-- What to produce --
Revise everything from the line containing "Task: Expand the formula bar chevron" down to the line containing "coord(1040,660)", replacing "screenshot" with "screen capture" and leaving the rest unchanged. Return only those lines.

-- Material to process --
--------
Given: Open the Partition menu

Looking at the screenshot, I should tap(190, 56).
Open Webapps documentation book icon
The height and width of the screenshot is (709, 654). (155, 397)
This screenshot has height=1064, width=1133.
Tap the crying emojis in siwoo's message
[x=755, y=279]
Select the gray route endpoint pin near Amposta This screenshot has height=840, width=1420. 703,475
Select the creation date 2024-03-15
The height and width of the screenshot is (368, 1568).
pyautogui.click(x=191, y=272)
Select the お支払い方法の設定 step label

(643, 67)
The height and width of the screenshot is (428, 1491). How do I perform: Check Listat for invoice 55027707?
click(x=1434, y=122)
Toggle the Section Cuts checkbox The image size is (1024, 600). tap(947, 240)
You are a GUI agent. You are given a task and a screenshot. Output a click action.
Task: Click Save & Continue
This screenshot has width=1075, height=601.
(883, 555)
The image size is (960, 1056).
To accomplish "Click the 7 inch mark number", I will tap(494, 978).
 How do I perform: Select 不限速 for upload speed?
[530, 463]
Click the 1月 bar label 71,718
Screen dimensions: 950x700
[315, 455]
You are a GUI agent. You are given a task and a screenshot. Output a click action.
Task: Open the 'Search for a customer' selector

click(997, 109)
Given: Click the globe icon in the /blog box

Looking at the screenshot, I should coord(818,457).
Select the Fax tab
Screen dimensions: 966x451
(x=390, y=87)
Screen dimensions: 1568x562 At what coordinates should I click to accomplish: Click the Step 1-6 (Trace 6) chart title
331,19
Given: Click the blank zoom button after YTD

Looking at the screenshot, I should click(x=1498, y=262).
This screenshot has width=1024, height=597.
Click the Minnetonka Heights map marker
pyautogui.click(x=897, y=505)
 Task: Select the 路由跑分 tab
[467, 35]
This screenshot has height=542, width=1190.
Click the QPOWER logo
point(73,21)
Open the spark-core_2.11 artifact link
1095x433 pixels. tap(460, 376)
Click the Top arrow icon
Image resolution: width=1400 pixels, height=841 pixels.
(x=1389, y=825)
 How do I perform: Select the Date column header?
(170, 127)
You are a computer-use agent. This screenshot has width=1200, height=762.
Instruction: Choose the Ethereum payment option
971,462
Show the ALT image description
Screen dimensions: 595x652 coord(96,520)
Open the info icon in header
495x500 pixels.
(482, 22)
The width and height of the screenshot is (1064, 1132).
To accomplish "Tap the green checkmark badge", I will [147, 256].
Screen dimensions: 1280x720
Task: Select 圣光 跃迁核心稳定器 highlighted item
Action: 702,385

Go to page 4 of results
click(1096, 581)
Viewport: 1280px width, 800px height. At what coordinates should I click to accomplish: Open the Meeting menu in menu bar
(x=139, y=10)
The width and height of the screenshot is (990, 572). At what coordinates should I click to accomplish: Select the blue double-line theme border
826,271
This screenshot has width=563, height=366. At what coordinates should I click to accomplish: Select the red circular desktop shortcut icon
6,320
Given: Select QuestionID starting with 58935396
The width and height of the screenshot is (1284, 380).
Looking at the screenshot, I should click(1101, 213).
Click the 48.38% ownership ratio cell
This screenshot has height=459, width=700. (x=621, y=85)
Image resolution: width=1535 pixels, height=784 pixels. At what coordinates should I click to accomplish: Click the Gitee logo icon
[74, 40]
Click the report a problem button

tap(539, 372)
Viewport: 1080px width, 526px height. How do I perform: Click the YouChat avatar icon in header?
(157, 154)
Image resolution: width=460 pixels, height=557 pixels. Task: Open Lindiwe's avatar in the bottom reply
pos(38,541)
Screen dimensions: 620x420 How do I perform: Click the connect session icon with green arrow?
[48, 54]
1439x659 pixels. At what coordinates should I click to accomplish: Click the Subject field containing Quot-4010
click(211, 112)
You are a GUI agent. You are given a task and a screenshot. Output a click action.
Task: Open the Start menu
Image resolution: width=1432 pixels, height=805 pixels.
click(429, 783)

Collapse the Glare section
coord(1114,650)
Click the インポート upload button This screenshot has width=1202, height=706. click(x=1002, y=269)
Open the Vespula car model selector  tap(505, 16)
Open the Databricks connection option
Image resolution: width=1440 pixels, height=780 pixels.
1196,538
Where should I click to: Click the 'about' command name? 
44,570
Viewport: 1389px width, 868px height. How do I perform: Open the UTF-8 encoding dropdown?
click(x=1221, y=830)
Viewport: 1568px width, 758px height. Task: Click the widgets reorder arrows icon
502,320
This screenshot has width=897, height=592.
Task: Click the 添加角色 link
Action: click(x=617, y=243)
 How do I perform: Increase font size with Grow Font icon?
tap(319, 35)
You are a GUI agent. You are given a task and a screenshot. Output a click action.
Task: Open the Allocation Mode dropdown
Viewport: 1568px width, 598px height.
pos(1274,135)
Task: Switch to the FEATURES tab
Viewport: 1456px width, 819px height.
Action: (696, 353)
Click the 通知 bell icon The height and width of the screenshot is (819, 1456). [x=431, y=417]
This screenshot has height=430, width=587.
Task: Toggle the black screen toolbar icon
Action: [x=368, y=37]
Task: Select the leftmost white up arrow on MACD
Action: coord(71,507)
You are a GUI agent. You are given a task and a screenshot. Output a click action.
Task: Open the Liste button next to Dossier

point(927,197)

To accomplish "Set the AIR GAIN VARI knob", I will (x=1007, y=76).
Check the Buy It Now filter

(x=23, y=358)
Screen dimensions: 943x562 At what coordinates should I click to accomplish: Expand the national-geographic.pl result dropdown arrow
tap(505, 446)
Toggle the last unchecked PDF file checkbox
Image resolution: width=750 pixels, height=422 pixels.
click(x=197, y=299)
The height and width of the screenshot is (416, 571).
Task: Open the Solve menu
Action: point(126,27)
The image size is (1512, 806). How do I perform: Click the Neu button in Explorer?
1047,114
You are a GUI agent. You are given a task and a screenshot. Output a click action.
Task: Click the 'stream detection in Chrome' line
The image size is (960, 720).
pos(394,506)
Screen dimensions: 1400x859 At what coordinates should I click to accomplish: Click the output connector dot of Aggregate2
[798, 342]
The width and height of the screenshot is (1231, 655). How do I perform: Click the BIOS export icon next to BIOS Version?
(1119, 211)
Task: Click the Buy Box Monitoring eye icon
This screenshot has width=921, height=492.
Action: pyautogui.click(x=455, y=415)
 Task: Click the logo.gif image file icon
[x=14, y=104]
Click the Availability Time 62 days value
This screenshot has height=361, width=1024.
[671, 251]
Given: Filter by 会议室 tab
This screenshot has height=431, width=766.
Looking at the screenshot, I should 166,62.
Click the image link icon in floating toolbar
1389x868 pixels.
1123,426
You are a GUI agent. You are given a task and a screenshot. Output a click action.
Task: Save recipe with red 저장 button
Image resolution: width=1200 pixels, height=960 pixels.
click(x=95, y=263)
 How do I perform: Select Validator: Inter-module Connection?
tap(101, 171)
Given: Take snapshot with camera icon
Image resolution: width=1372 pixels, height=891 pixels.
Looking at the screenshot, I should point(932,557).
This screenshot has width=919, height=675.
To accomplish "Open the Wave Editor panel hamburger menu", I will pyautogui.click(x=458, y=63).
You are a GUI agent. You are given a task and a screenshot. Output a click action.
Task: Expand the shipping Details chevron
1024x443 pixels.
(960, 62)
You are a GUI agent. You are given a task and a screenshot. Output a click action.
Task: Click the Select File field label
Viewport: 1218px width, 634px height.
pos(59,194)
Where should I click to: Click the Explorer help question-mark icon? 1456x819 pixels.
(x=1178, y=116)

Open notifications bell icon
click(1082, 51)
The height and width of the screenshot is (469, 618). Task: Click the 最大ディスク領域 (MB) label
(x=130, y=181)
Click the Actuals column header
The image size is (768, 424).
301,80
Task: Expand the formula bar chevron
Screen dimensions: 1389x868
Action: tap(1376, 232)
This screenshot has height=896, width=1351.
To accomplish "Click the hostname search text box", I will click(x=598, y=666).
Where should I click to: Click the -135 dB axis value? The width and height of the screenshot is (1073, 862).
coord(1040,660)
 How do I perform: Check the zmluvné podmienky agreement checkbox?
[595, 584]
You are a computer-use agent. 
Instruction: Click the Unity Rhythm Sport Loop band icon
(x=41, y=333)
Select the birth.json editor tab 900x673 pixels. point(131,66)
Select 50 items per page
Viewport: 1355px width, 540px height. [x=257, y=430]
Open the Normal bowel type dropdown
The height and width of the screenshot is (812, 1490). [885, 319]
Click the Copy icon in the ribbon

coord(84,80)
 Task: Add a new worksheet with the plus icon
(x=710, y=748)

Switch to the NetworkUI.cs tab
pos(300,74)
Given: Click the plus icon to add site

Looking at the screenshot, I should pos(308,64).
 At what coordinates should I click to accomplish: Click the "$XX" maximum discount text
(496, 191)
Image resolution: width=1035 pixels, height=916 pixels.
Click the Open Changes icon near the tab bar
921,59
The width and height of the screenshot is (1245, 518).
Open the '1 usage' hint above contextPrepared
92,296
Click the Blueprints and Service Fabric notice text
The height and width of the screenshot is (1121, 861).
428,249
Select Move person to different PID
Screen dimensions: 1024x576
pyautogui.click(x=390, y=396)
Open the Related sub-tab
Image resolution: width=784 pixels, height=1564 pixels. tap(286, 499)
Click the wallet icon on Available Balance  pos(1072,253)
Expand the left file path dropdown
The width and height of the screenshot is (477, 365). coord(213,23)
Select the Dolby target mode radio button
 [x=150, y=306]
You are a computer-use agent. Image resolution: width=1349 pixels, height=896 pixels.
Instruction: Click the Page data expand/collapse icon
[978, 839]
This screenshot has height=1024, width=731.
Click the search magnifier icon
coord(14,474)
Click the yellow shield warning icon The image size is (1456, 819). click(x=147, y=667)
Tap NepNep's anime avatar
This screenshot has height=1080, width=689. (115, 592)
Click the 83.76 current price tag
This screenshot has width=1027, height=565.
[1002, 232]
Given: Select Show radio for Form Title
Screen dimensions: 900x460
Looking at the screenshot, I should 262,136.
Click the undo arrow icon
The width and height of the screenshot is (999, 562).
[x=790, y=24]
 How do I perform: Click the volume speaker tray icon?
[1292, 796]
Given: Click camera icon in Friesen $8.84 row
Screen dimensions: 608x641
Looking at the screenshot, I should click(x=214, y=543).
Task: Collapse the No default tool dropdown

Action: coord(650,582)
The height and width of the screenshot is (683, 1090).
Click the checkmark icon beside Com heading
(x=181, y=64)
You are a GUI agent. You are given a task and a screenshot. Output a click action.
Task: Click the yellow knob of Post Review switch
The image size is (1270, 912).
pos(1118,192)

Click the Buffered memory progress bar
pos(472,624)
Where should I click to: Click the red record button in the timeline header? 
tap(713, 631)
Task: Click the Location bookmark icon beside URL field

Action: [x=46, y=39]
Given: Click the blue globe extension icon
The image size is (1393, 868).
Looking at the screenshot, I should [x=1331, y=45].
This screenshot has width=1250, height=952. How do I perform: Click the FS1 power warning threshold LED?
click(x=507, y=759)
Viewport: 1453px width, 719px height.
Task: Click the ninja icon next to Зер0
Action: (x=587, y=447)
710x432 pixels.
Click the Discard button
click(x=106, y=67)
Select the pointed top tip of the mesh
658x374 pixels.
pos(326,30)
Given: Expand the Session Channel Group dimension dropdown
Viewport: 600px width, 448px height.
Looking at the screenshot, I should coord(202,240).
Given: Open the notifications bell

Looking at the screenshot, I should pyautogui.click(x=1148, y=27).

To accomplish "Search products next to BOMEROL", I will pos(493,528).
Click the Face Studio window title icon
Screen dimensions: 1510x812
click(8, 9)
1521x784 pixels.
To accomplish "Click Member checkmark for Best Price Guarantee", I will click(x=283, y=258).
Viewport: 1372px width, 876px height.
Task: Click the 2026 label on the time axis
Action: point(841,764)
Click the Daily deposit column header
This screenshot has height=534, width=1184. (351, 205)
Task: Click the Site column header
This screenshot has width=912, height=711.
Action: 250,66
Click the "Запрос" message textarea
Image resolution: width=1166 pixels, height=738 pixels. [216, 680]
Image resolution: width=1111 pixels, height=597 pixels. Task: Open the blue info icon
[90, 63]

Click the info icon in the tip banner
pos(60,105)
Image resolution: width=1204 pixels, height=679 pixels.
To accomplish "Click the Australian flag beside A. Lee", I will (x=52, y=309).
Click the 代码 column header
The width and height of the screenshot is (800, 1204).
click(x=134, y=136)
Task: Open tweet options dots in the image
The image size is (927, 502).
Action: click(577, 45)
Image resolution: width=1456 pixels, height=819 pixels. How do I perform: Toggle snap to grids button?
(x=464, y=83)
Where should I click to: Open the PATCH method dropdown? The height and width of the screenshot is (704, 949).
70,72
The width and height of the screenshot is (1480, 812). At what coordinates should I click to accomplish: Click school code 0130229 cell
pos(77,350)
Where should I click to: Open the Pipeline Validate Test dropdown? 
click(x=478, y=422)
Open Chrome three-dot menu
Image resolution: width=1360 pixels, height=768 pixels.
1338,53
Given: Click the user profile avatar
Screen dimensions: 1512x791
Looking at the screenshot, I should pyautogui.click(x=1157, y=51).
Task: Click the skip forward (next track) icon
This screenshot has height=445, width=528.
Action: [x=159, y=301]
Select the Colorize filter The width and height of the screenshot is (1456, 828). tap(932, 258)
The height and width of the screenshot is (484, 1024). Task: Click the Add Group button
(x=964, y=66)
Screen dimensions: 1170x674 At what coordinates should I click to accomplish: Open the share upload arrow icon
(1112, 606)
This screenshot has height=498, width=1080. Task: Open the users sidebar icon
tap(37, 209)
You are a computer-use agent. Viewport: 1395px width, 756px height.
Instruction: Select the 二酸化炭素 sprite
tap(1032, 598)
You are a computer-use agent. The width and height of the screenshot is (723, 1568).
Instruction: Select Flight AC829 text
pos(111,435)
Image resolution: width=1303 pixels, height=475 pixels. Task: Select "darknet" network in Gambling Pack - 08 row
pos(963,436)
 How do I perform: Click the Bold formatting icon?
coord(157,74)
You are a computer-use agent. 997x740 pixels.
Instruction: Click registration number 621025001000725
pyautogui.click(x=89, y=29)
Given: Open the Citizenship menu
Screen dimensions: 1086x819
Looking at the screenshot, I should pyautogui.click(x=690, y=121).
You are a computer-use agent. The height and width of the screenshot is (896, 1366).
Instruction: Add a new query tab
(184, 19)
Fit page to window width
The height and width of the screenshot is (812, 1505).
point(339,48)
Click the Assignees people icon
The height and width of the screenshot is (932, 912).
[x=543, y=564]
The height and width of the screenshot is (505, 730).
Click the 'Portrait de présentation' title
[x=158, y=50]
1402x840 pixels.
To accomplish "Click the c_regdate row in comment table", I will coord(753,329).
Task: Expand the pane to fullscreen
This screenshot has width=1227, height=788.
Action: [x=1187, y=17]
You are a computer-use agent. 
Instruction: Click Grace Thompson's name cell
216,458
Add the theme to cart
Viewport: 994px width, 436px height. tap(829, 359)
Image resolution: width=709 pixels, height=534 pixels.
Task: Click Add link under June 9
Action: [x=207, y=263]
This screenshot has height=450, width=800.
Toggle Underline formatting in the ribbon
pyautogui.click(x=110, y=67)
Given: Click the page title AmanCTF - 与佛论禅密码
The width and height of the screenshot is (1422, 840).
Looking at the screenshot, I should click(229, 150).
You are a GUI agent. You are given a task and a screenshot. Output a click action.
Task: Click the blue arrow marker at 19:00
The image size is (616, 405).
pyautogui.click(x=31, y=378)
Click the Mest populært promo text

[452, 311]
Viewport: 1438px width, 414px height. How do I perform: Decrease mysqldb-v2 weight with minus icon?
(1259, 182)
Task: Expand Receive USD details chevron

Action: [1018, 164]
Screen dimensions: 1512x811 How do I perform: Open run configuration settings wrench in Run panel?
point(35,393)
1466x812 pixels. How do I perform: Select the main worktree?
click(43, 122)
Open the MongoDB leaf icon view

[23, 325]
--------
-- Worked answer --
Task: Expand the formula bar chevron
Screen dimensions: 1389x868
Action: tap(1376, 232)
This screen capture has height=896, width=1351.
To accomplish "Click the hostname search text box", I will click(x=598, y=666).
Where should I click to: Click the -135 dB axis value? The width and height of the screen capture is (1073, 862).
coord(1040,660)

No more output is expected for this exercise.